Young people use their phones as a social crutch. Stock photo
Young people use their phones as a social crutch. Stock photo
Katie Byrne

Katie Byrne

If you're not one for small talk, you may want to avoid the Anchor Bar in Courtmacsherry, where proprietors Billy and Padraig Fleming have introduced a mobile phone ban. "It has been noticeable for a number of years now that a lot of people will come into a pub, particularly in the summertime, and the first thing they might say to you is, 'Have you got WiFi?'," Billy told an RTÉ News reporter earlier this week. "And you might say, 'Of course we do'. You know, you think, we're getting a bit modern. So we give them the WiFi and the next thing they're leant down over the table, and they're tapping on a tablet or phone..."

The Flemings aren't alone in their decision. In the last year, a number of restaurants and bars across the world have introduced mobile phone bans in the hope they will resurrect the lost art of conversation.

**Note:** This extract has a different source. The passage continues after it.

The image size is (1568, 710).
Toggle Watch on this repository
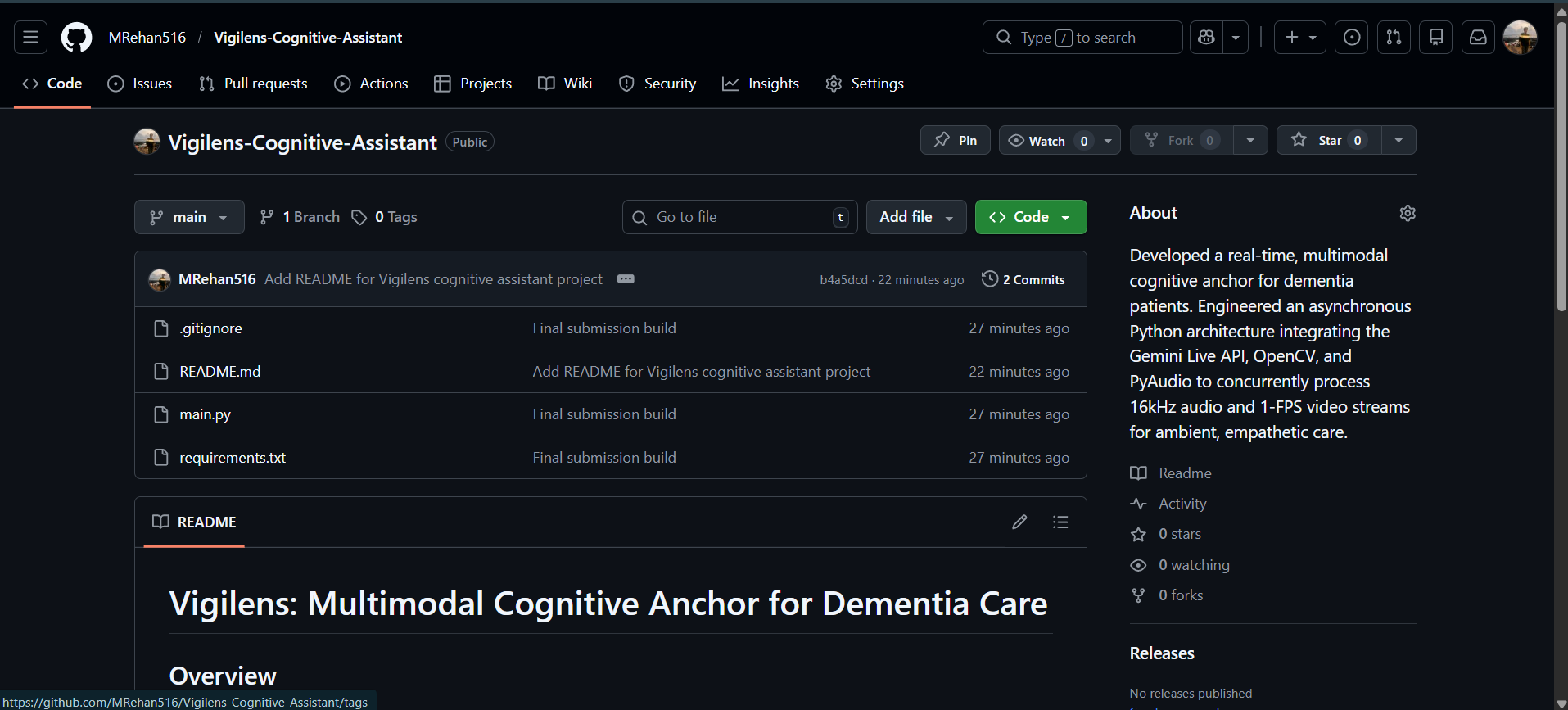coord(1048,140)
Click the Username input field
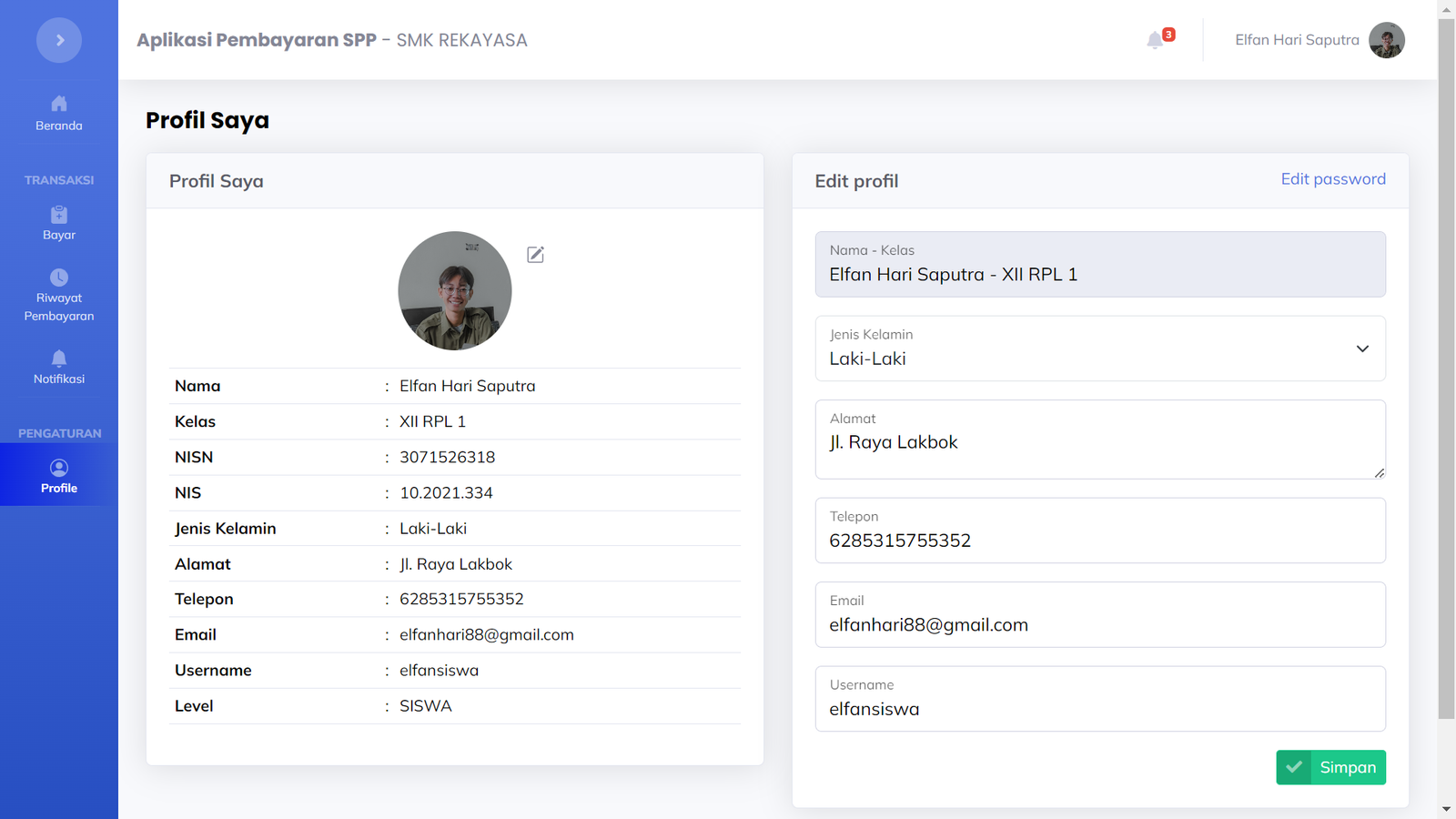The width and height of the screenshot is (1456, 819). (1099, 709)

What's interesting, however, is that the people behind these rules tend to be in the 55+ age bracket - as are their customers. The RTE reporter interviewed some of the Anchor Bar patrons. They were all enthusiastic about the ban, but they all looked like they were over the age of 50.

In other words, they came of age during a time when people were taught how to engage without digital distractions. Digital natives, on the other hand, never got this opportunity. The younger generation were raised in a society that values convenience over face-to-face interaction. They grew up in front of screens, so rather than staring into the middle distance when they're alone in a pub, they use their phones as a welcome social crutch.

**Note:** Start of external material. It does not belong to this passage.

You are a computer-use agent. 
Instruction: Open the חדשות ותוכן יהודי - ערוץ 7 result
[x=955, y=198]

We've all seen this phenomenon and the Flemings are right: it's a problem. What they seem to have overlooked, however, is that it's a complex problem, with no simple solution. Social skills aren't taught in schools. They are learnt through social connectivity. Older generations honed this skill 'in the field': they talked to their neighbours and their local shopkeepers and, without even realising it, they developed social competence and confidence.

The screen generation didn't get an equal chance to develop their social literacy. When communication is channelled through the quick-fire ping of texts, we don't develop vital skills like turn-taking, active listening and eye contact. Likewise, when we use emojis to convey emotion, we become less adept at reading facial expressions and body language.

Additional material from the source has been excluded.